What is link equity in SEO?

Link equity (also known as 'link juice') refers to the value or authority passed from one page to another through links. This transferred value is commonly referred to as link equity.

When a page links to another page, some of its authority is transferred through that link. Pages with higher authority generally pass more equity than low-quality or weak pages.

Link equity is influenced by factors such as the authority of the linking page, the number of outgoing links on that page, and where the link appears within the content. Internal linking and backlinks (see what is a backlink in seo?) both contribute to how link equity flows through a website.

Managing link equity effectively helps prioritise important pages and improve overall site performance in search results.

Link Juice Explained

Link equity (often called “link juice” or “SEO equity”) is the idea that links help transfer authority and importance from one page to another. Search engines use links to understand which pages are trusted, which pages matter, and how authority should flow through the web and through your own site.

A useful way to think about link equity is: a page has a limited amount of “voting power”, and each followed link from that page can pass a share of that power to the pages it links to. That’s why a single link from a strong, well-linked page can move the needle more than a large number of weak links.

Link equity is closely related to PageRank-style systems. Link equity is the value that moves through a link, while PageRank is the resulting importance score a page accumulates based on the links pointing to it.
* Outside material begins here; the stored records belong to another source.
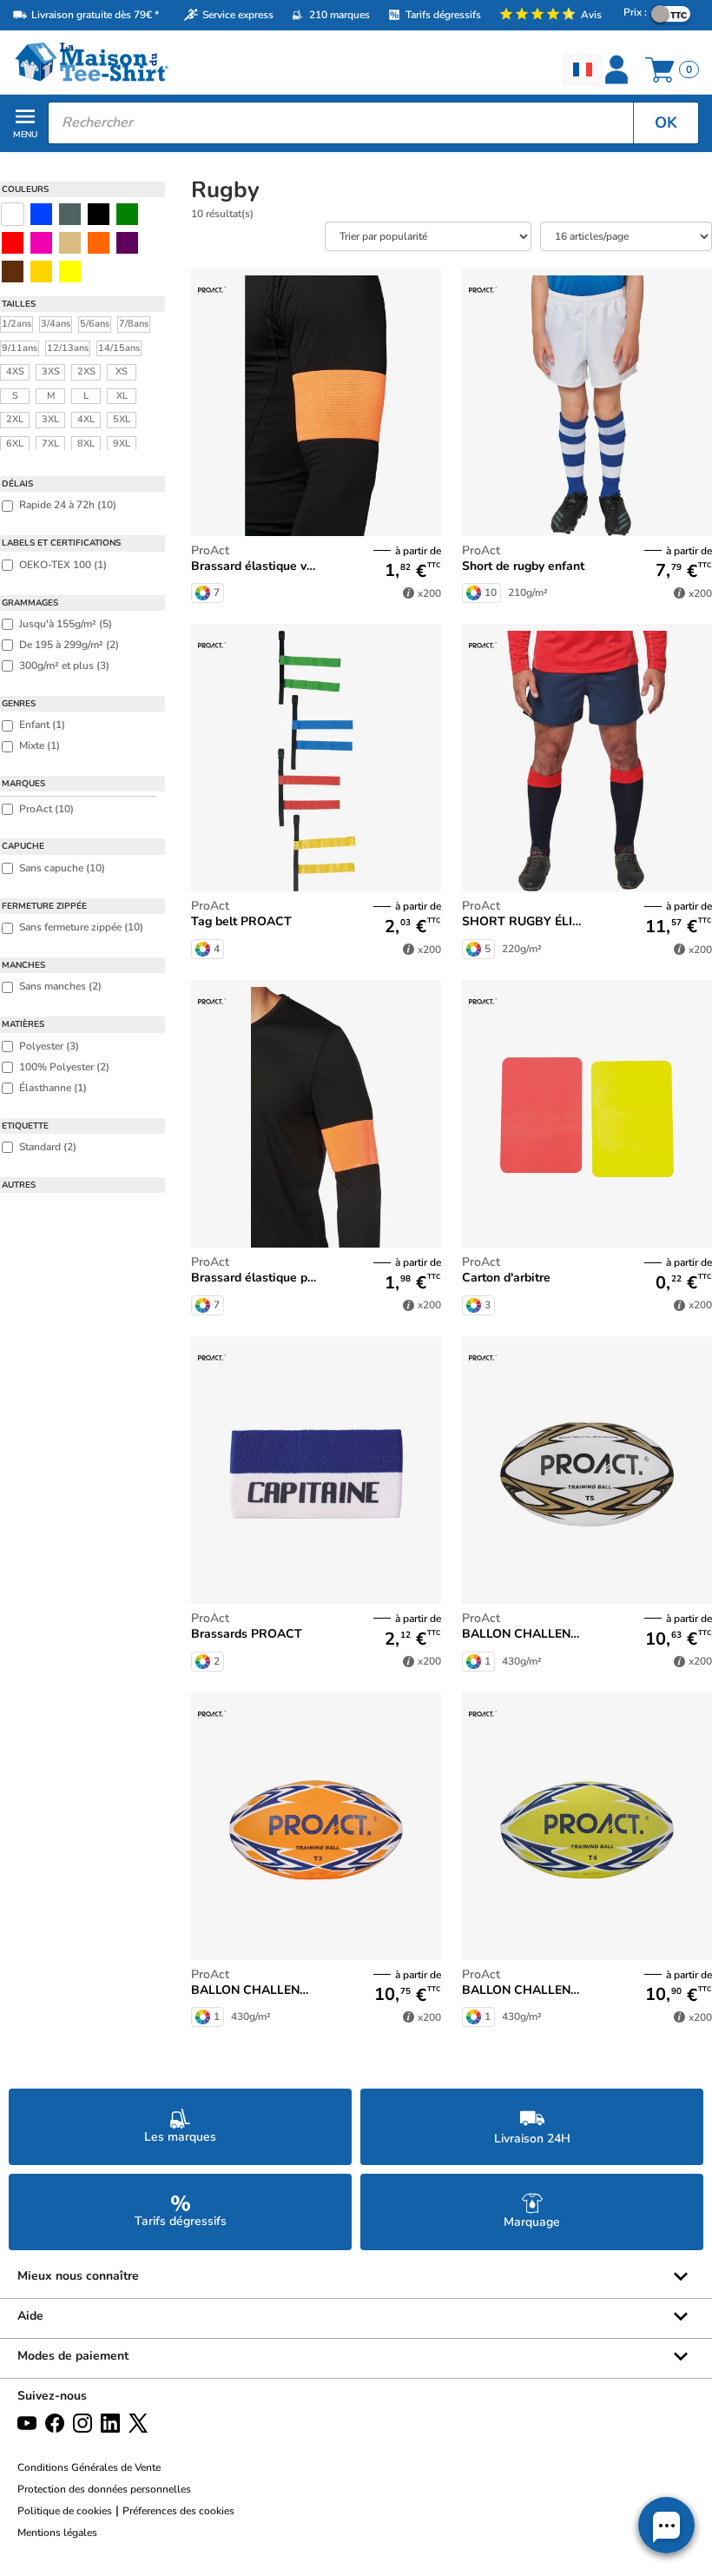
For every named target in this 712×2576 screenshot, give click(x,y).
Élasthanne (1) (53, 1088)
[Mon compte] (619, 69)
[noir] (98, 214)
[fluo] (70, 271)
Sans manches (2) (60, 986)
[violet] (127, 243)
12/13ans (68, 347)
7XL (50, 443)
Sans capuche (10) (62, 868)
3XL (50, 419)
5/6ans (94, 323)
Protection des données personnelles (104, 2489)
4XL (86, 419)
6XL (14, 443)
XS (121, 371)
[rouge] (12, 243)
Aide (30, 2316)
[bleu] (41, 214)
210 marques (339, 15)
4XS (15, 371)
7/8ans (133, 323)
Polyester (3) (49, 1046)
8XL (86, 443)
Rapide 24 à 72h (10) (67, 505)
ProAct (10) (46, 809)
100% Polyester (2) (64, 1067)
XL (122, 395)
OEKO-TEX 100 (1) (63, 565)
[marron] (12, 271)
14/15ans (119, 347)
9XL (121, 443)
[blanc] (12, 214)
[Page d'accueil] (178, 62)
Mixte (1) (39, 745)
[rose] (41, 243)
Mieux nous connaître (78, 2276)
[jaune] (41, 271)
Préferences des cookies (178, 2511)
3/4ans (55, 323)
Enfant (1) (42, 725)
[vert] (127, 214)
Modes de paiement (73, 2356)
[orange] (98, 243)
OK (666, 122)
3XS (51, 371)
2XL (14, 419)
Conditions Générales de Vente (89, 2467)
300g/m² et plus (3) (64, 665)
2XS (86, 371)
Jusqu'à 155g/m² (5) (65, 624)
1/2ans (16, 323)
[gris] (70, 214)
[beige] (70, 243)
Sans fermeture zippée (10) (81, 927)
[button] (666, 2525)
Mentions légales (57, 2533)
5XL (121, 419)
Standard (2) (47, 1147)
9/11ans (19, 347)
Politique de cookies (64, 2511)
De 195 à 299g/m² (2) (69, 645)
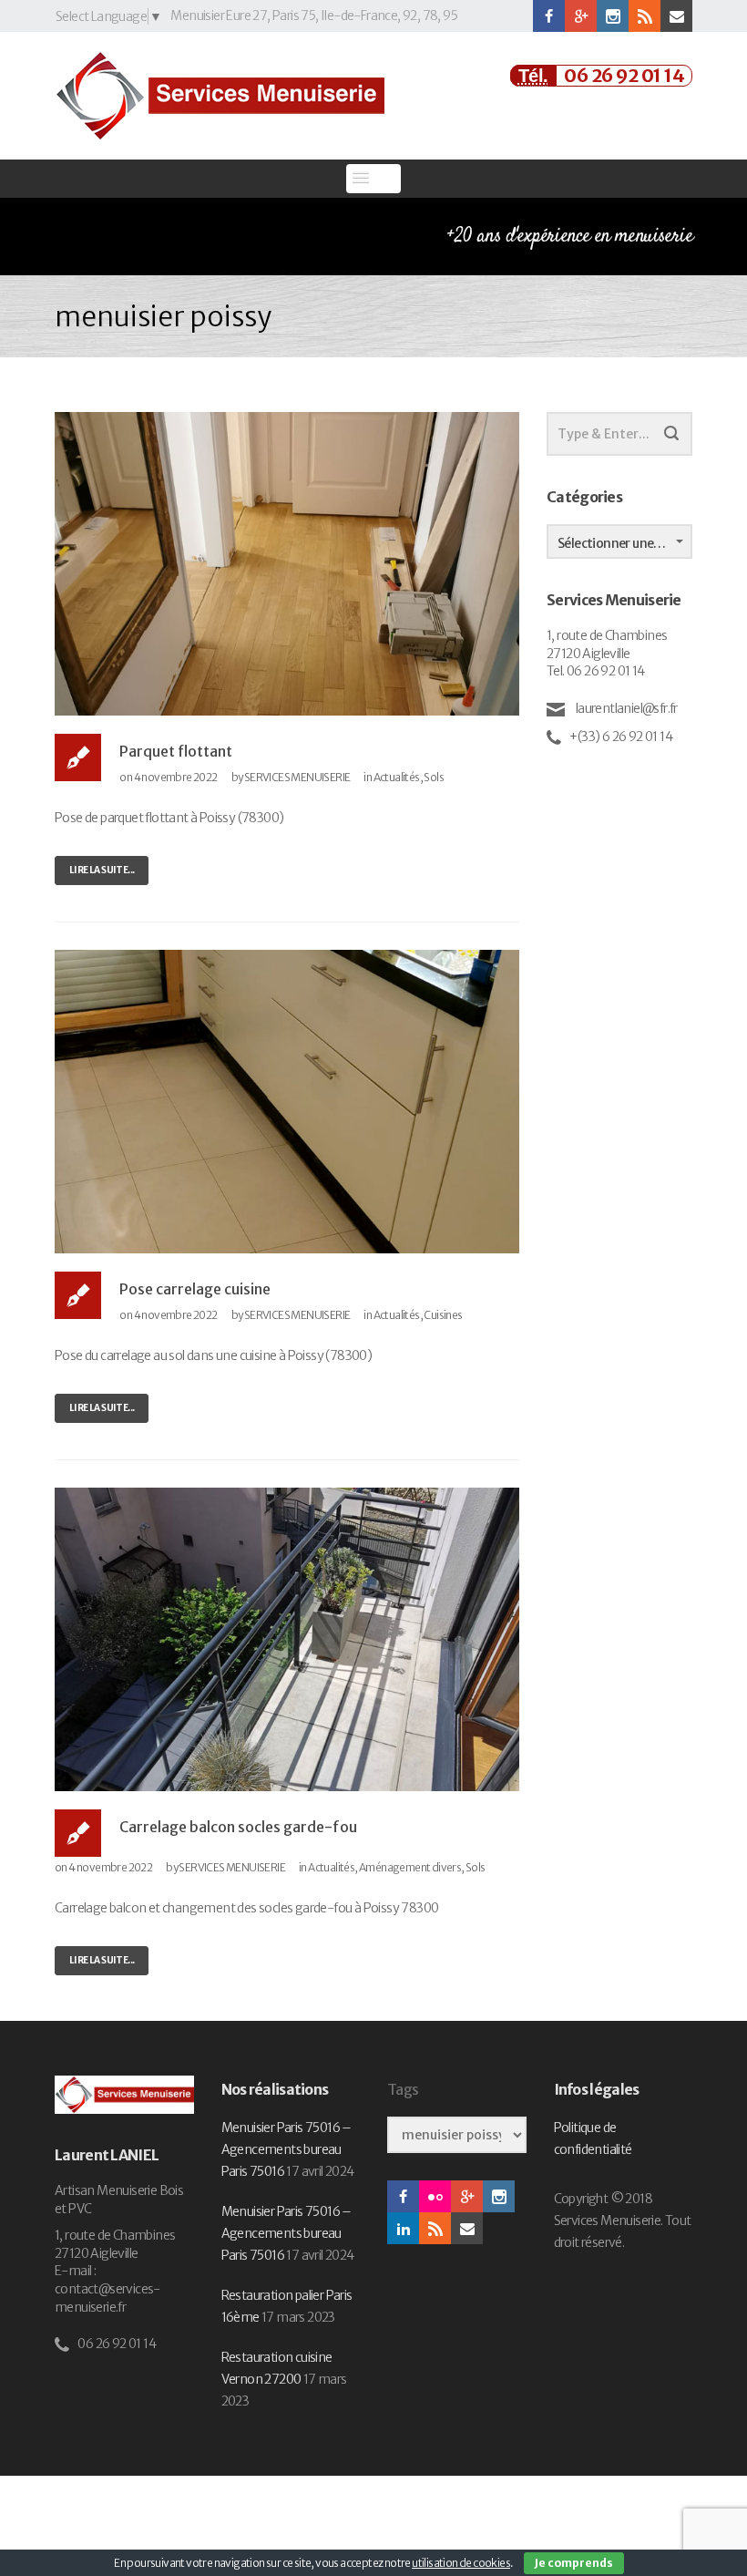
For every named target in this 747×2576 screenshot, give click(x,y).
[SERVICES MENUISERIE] (219, 95)
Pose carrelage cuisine (195, 1289)
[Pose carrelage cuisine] (287, 1100)
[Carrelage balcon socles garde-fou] (287, 1638)
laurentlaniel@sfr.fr (625, 708)
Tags (402, 2090)
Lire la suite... (101, 870)
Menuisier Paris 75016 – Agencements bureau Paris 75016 (286, 2149)
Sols (434, 777)
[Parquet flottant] (287, 562)
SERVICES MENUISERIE (297, 777)
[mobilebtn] (373, 178)
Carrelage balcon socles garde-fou (238, 1827)
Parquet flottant (175, 751)
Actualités (397, 777)
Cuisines (443, 1315)
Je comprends (574, 2563)
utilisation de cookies (461, 2563)
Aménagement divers (410, 1867)
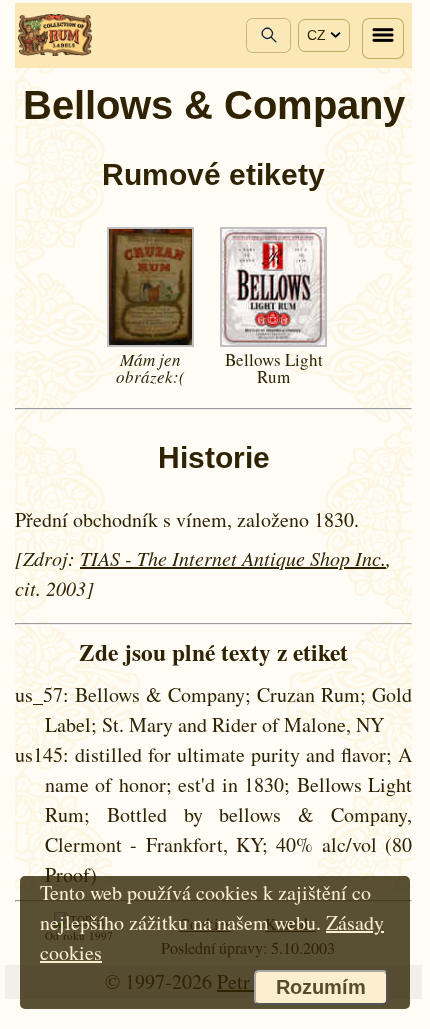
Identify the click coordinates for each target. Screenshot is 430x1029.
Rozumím (321, 987)
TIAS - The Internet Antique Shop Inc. (233, 558)
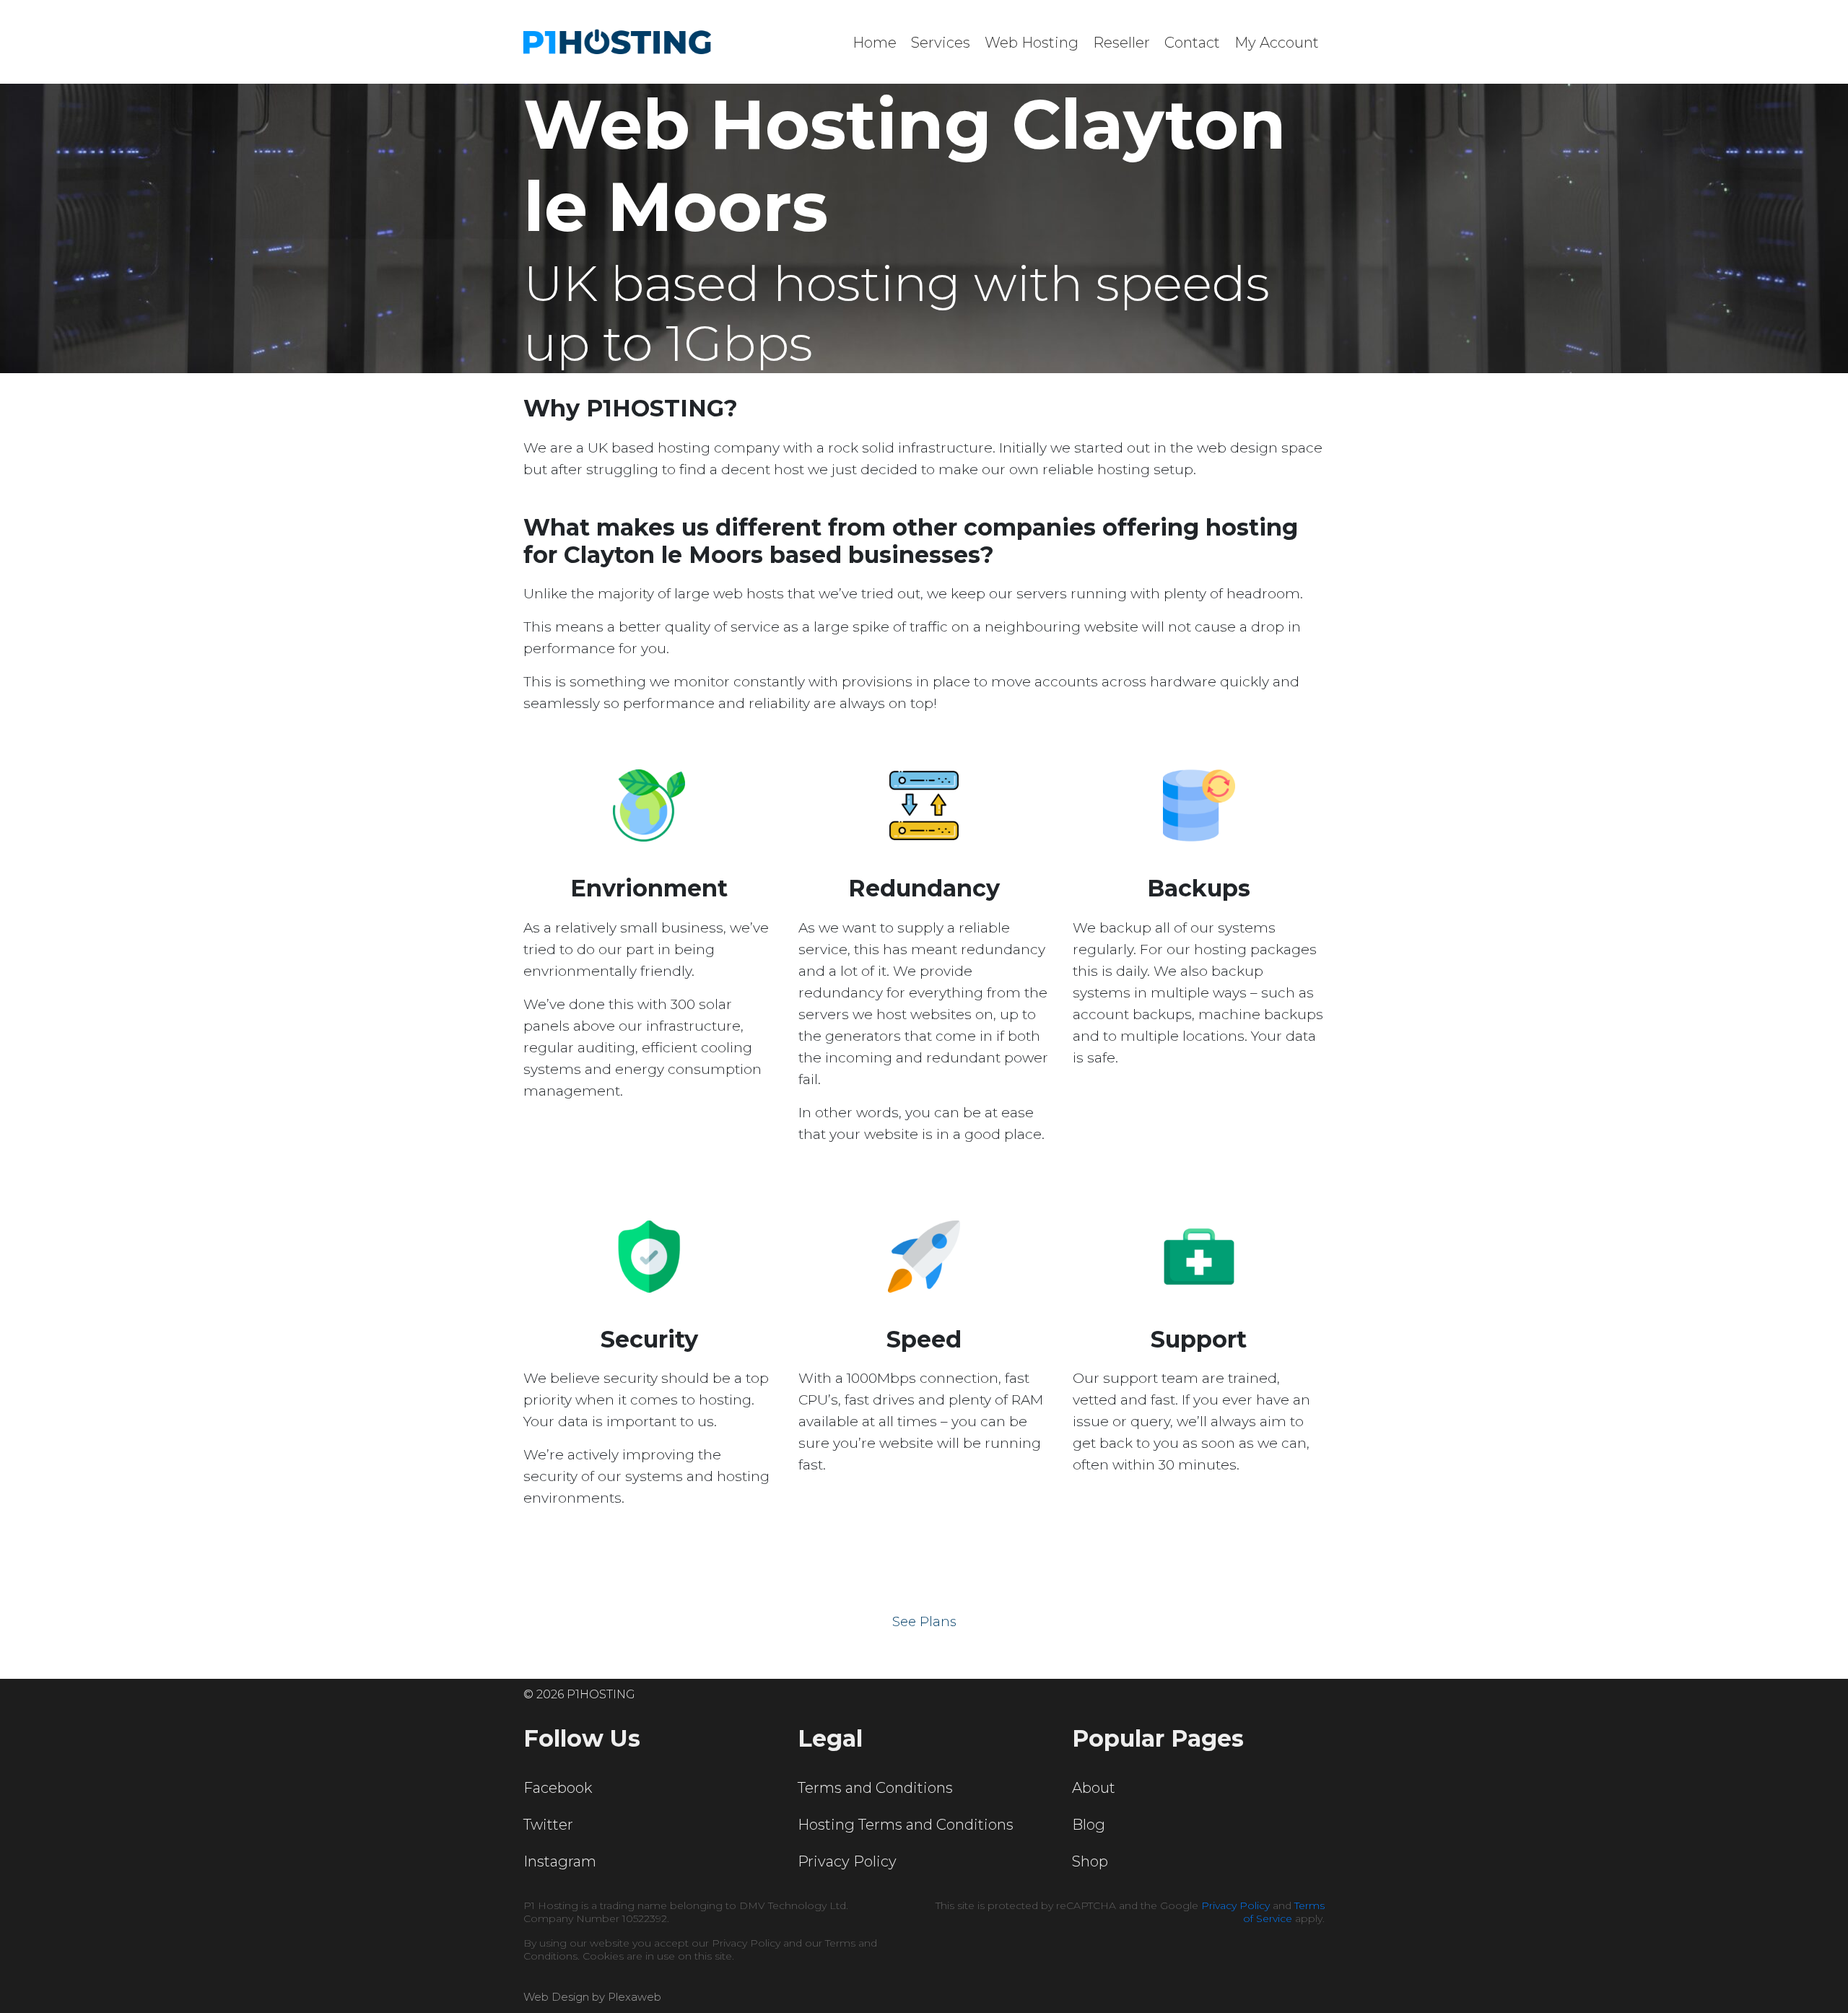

What affects how much link equity a link passes

Not all links pass the same value. Link equity depends on practical factors like:

  • Strength of the linking page – a link from a page with real authority and visibility usually passes more value than a link from a thin page nobody links to.
  • Where the link sits – links in the main body content usually count more than sidebar, footer, or boilerplate links.
  • How many other links are on the page – a page linking to 5 URLs can pass more per link than a page linking to 500 URLs.
  • Crawlability and indexation – pages that aren’t crawlable or indexable generally won’t pass meaningful equity, and links that search engines don’t treat as “followed” may not pass equity in the first place.
  • Anchor text and surrounding context – descriptive anchor text and relevant surrounding copy help search engines understand what the linked page is about, which can influence how the link is interpreted.
  • Topical alignment – links that make sense in context (to users and to the topic) are typically stronger than random or forced links.

Internal vs external link equity

Both backlinks (external links from other sites) and internal links (links within your site) can pass equity.

Backlinks are how authority enters your site from the broader web.

Internal linking is how you distribute that authority to the pages you want to rank – especially your hub pages and money pages.

This is why site structure matters. You can earn great links and still underperform if your internal linking doesn’t direct that equity to the right pages.

“Link juice example” (simplified)

If Page A is a strong page and it links to Page B in the middle of the content, Page B can benefit.

If Page A links out to hundreds of pages (or the link is buried in boilerplate), the equity passed to any single target tends to be weaker.

It’s not a perfect math you can measure precisely, but the principle is consistent: stronger sources + fewer competing links + better link placement = more value passed.

Link exchanges and link equity (what to avoid)

Link exchange usually means “you link to me and I’ll link to you.” That can happen naturally, but organised link exchange sites and systematic link swapping can grow into a footprint of link manipulation.

The risk here is that you end up building a link profile that “looks” artificial or unnatural. However, it’s important to also realise that there is a big difference between “spammy looking links” and actual manipulation or “link spam”.

Another approach is to earn links by publishing genuinely useful content, building relationships with outreach, and using internal linking on your own website to make sure the link equity you do earn ends up supporting the right pages.